Fifty years is the journey of giving that the pioneer playwright, Al-Fadil Saeed, embarked on in the Sudanese theatre. And his belief in his message, which he did not skimp on with effort and thought, is calculated for him. The only increase in the journey was long patience and creative exhaustion that made him move from success to success.

== Legacy ==
In October 2018, experts at the Khartoum International Book Fair symposium praised Al-Fadil Saeed role as a pioneer in Sudanese theater, emphasizing his authentic portrayal of Sudanese life. Dr Saad Youssef highlighted Al-Fadil's unique theatre, his advocacy for women, and his contribution to radio, TV, and cinema. Actor Sayed Abdullah Sousal recognized Al-Fadil as a global phenomenon at risk of being forgotten due to poor documentation.
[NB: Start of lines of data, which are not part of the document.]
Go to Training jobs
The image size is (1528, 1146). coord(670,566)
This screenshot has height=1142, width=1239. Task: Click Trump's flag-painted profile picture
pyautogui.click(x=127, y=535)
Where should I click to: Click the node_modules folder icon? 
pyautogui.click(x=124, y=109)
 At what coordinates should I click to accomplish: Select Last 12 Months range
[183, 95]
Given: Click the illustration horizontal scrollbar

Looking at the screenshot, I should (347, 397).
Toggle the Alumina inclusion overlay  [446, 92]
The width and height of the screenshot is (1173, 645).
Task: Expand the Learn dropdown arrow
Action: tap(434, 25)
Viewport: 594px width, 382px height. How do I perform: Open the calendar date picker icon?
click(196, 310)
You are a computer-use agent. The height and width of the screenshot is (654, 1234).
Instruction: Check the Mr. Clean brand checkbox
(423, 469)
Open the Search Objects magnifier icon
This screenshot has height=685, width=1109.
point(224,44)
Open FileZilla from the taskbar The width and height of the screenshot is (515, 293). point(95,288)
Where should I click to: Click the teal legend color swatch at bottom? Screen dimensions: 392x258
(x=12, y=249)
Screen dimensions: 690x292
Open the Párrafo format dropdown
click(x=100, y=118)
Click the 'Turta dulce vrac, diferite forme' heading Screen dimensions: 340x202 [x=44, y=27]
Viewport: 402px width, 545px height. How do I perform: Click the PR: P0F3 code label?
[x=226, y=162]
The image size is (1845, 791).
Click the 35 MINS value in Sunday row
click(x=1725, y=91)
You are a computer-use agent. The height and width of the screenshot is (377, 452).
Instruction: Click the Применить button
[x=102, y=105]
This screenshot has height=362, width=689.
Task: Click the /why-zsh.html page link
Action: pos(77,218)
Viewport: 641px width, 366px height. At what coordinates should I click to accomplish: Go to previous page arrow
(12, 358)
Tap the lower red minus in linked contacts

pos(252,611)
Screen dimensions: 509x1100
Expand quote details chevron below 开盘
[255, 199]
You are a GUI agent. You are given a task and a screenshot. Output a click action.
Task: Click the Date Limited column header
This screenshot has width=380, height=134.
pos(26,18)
Heba Mohamed Salih stressed Al-Fadil's distinctive improvisational style, considering it a valuable heritage for future generations.

== Personal life ==
Al-Fadil Saeed died on Friday, June 10, 2005 in the city of Port Sudan, where he was presenting his last play, "Al-Haskannit," of which he gave (13) performances, and in those performances he was repeating a phrase that was not present in the text, which is, "Pardon me." From me to God and the Messenger," and the crowd behind him was repeating, "To God and the Messenger." His eldest son, Magdy Al-Fadel Saeed, says that his father lived and dedicated his life to art, and he always made them feel that he was their friend before he was a father. Magdy added that the first Al-Fadel Saeed Festival, whose activities are taking place these days, will continue annually to preserve the great artistic legacy of his father, the late artist.